Aim of the task:
A word-for-word repeat of all the data is the goal.

(Stored records)
+ + + +

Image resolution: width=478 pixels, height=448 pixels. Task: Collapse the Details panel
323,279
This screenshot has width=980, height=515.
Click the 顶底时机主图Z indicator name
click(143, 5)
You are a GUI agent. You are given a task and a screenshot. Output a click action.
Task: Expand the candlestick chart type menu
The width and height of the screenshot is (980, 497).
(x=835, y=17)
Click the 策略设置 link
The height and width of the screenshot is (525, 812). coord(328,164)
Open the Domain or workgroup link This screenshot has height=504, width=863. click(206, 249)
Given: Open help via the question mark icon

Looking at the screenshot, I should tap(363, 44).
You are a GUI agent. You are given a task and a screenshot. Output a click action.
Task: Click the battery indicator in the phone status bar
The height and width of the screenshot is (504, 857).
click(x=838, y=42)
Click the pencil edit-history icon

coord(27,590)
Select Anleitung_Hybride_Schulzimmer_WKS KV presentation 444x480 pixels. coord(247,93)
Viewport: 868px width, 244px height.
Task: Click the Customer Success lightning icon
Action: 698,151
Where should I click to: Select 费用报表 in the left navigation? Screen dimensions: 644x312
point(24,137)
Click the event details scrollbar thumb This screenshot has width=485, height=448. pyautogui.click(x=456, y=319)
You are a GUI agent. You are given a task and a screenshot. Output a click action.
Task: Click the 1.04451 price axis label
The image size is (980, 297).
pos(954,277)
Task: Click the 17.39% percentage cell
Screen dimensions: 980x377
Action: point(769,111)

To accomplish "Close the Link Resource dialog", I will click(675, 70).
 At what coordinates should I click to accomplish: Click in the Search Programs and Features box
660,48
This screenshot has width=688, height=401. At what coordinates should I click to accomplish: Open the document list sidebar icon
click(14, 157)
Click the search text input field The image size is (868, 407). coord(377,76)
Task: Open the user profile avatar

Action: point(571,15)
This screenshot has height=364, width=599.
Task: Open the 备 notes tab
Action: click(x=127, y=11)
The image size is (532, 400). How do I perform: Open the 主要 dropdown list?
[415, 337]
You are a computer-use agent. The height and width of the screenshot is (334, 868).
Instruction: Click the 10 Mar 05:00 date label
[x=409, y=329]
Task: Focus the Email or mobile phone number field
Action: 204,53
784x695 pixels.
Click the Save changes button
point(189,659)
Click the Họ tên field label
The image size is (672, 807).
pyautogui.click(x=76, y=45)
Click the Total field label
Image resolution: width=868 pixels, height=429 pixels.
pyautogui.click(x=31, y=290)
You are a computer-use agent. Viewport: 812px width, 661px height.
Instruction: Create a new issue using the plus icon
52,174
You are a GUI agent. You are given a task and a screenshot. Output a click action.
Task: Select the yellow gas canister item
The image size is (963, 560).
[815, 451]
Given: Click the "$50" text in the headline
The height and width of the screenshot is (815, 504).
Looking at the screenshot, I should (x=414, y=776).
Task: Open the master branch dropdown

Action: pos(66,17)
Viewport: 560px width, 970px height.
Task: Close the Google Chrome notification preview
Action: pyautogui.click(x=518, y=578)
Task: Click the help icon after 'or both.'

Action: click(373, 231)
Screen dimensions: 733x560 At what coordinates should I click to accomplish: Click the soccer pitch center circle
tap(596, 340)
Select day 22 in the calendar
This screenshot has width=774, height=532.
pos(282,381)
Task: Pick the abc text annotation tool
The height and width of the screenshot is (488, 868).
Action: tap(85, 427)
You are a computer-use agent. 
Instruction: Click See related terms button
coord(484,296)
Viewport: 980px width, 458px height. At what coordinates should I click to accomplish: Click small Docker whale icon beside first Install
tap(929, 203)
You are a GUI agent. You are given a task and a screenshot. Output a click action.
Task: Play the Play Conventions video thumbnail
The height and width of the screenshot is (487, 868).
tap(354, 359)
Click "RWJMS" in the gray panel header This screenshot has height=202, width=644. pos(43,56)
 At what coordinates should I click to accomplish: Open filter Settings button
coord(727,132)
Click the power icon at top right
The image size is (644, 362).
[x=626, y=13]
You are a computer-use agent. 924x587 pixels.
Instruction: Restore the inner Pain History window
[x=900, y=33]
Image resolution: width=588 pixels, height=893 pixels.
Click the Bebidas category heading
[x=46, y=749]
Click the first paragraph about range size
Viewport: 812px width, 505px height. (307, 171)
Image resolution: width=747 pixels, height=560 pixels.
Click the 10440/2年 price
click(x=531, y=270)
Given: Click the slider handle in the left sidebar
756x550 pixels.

+ + + +

Answer space:
Image resolution: width=478 pixels, height=448 pixels. Task: Collapse the Details panel
323,279
This screenshot has width=980, height=515.
Click the 顶底时机主图Z indicator name
click(143, 5)
You are a GUI agent. You are given a task and a screenshot. Output a click action.
Task: Expand the candlestick chart type menu
The width and height of the screenshot is (980, 497).
(x=835, y=17)
Click the 策略设置 link
The height and width of the screenshot is (525, 812). coord(328,164)
Open the Domain or workgroup link This screenshot has height=504, width=863. click(206, 249)
Given: Open help via the question mark icon

Looking at the screenshot, I should tap(363, 44).
You are a GUI agent. You are given a task and a screenshot. Output a click action.
Task: Click the battery indicator in the phone status bar
The height and width of the screenshot is (504, 857).
click(x=838, y=42)
Click the pencil edit-history icon

coord(27,590)
Select Anleitung_Hybride_Schulzimmer_WKS KV presentation 444x480 pixels. coord(247,93)
Viewport: 868px width, 244px height.
Task: Click the Customer Success lightning icon
Action: 698,151
Where should I click to: Select 费用报表 in the left navigation? Screen dimensions: 644x312
point(24,137)
Click the event details scrollbar thumb This screenshot has width=485, height=448. pyautogui.click(x=456, y=319)
You are a GUI agent. You are given a task and a screenshot. Output a click action.
Task: Click the 1.04451 price axis label
The image size is (980, 297).
pos(954,277)
Task: Click the 17.39% percentage cell
Screen dimensions: 980x377
Action: point(769,111)

To accomplish "Close the Link Resource dialog", I will click(675, 70).
 At what coordinates should I click to accomplish: Click in the Search Programs and Features box
660,48
This screenshot has width=688, height=401. At what coordinates should I click to accomplish: Open the document list sidebar icon
click(14, 157)
Click the search text input field The image size is (868, 407). coord(377,76)
Task: Open the user profile avatar

Action: point(571,15)
This screenshot has height=364, width=599.
Task: Open the 备 notes tab
Action: click(x=127, y=11)
The image size is (532, 400). How do I perform: Open the 主要 dropdown list?
[415, 337]
You are a computer-use agent. The height and width of the screenshot is (334, 868).
Instruction: Click the 10 Mar 05:00 date label
[x=409, y=329]
Task: Focus the Email or mobile phone number field
Action: 204,53
784x695 pixels.
Click the Save changes button
point(189,659)
Click the Họ tên field label
The image size is (672, 807).
pyautogui.click(x=76, y=45)
Click the Total field label
Image resolution: width=868 pixels, height=429 pixels.
pyautogui.click(x=31, y=290)
You are a computer-use agent. Viewport: 812px width, 661px height.
Instruction: Create a new issue using the plus icon
52,174
You are a GUI agent. You are given a task and a screenshot. Output a click action.
Task: Select the yellow gas canister item
The image size is (963, 560).
[815, 451]
Given: Click the "$50" text in the headline
The height and width of the screenshot is (815, 504).
Looking at the screenshot, I should (x=414, y=776).
Task: Open the master branch dropdown

Action: pos(66,17)
Viewport: 560px width, 970px height.
Task: Close the Google Chrome notification preview
Action: pyautogui.click(x=518, y=578)
Task: Click the help icon after 'or both.'

Action: click(373, 231)
Screen dimensions: 733x560 At what coordinates should I click to accomplish: Click the soccer pitch center circle
tap(596, 340)
Select day 22 in the calendar
This screenshot has width=774, height=532.
pos(282,381)
Task: Pick the abc text annotation tool
The height and width of the screenshot is (488, 868).
Action: tap(85, 427)
You are a computer-use agent. 
Instruction: Click See related terms button
coord(484,296)
Viewport: 980px width, 458px height. At what coordinates should I click to accomplish: Click small Docker whale icon beside first Install
tap(929, 203)
You are a GUI agent. You are given a task and a screenshot. Output a click action.
Task: Play the Play Conventions video thumbnail
The height and width of the screenshot is (487, 868).
tap(354, 359)
Click "RWJMS" in the gray panel header This screenshot has height=202, width=644. pos(43,56)
 At what coordinates should I click to accomplish: Open filter Settings button
coord(727,132)
Click the power icon at top right
The image size is (644, 362).
[x=626, y=13]
You are a computer-use agent. 924x587 pixels.
Instruction: Restore the inner Pain History window
[x=900, y=33]
Image resolution: width=588 pixels, height=893 pixels.
Click the Bebidas category heading
[x=46, y=749]
Click the first paragraph about range size
Viewport: 812px width, 505px height. (307, 171)
Image resolution: width=747 pixels, height=560 pixels.
Click the 10440/2年 price
click(x=531, y=270)
Given: Click the slider handle in the left sidebar
756x550 pixels.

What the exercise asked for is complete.